━━━━━ INPUT RECORDS

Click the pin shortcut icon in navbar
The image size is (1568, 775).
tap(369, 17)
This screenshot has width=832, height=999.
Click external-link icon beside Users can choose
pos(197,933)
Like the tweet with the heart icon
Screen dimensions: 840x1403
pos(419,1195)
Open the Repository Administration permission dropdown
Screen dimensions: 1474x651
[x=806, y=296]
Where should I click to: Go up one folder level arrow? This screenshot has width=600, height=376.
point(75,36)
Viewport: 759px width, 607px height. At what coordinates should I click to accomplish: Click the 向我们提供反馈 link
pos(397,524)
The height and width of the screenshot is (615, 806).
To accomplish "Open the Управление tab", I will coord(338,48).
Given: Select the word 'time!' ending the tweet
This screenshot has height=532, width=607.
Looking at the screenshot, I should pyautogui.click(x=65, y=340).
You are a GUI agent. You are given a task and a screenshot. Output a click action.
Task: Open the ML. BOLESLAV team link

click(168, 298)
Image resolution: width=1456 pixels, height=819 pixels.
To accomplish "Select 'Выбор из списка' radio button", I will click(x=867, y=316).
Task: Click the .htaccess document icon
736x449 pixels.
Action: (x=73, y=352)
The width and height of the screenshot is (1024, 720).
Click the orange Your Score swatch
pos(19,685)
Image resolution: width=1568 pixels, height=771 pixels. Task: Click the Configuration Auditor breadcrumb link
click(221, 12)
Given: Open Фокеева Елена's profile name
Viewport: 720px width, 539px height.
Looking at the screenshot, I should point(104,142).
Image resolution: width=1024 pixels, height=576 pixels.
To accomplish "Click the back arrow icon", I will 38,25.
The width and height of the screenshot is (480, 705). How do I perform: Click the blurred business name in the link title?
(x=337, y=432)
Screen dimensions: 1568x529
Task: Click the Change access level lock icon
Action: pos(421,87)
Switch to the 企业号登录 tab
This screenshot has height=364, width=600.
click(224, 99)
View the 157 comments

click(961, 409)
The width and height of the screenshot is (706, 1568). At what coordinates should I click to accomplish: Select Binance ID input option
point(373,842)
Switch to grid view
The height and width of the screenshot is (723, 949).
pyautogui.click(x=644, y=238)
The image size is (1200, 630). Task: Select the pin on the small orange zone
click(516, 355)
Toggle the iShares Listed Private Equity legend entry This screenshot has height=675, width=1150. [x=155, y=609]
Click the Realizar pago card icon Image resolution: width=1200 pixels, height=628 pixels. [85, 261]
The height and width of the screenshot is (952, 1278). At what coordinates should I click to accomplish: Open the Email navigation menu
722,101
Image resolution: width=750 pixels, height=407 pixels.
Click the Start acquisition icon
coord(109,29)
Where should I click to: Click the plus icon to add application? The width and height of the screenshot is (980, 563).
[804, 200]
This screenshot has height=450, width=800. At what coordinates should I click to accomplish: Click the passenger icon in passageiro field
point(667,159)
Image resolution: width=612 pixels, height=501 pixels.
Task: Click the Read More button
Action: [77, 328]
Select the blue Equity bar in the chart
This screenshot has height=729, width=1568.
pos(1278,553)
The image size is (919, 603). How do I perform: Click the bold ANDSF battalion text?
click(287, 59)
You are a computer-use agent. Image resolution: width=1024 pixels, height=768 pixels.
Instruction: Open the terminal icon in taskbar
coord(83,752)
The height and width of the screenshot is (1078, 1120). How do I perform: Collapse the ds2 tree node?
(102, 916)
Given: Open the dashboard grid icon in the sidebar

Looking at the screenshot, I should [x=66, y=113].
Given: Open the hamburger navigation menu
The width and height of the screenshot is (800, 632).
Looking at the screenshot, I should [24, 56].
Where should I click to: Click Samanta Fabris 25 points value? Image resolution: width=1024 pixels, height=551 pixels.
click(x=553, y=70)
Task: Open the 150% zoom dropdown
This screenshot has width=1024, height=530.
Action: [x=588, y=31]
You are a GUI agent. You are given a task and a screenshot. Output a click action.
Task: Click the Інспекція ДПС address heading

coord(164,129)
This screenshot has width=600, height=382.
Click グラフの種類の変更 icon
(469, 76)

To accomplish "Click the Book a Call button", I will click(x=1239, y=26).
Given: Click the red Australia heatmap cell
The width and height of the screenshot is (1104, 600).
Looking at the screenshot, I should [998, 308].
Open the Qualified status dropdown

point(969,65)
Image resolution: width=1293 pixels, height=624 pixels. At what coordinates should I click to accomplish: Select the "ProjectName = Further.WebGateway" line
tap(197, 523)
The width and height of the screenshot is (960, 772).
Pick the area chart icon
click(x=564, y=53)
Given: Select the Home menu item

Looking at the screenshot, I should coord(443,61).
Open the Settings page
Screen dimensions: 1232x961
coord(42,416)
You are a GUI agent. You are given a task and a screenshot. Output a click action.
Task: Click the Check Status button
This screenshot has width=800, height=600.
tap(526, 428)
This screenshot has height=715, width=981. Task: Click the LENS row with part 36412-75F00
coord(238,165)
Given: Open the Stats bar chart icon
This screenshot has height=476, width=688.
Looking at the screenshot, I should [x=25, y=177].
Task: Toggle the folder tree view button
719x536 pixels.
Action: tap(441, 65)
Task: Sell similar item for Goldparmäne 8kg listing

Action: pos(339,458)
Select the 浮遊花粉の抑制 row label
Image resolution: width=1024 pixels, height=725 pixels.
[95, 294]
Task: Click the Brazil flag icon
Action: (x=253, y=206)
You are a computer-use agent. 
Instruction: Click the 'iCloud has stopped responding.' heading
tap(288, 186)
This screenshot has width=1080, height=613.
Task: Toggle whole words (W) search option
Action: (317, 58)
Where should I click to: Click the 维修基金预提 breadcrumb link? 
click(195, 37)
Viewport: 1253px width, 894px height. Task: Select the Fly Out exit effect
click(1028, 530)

━━━━━━━━━━

EXERCISE GOAL: In the material above, locate the line containing "Image resolution: width=1024 pixels, height=576" and the line containing "Toggle the iShares". Transcribe exactly those two lines and every line between them, and nothing more.

ANSWER TO THIS TASK:
Image resolution: width=1024 pixels, height=576 pixels.
To accomplish "Click the back arrow icon", I will 38,25.
The width and height of the screenshot is (480, 705). How do I perform: Click the blurred business name in the link title?
(x=337, y=432)
Screen dimensions: 1568x529
Task: Click the Change access level lock icon
Action: pos(421,87)
Switch to the 企业号登录 tab
This screenshot has height=364, width=600.
click(224, 99)
View the 157 comments

click(961, 409)
The width and height of the screenshot is (706, 1568). At what coordinates should I click to accomplish: Select Binance ID input option
point(373,842)
Switch to grid view
The height and width of the screenshot is (723, 949).
pyautogui.click(x=644, y=238)
The image size is (1200, 630). Task: Select the pin on the small orange zone
click(516, 355)
Toggle the iShares Listed Private Equity legend entry This screenshot has height=675, width=1150. [x=155, y=609]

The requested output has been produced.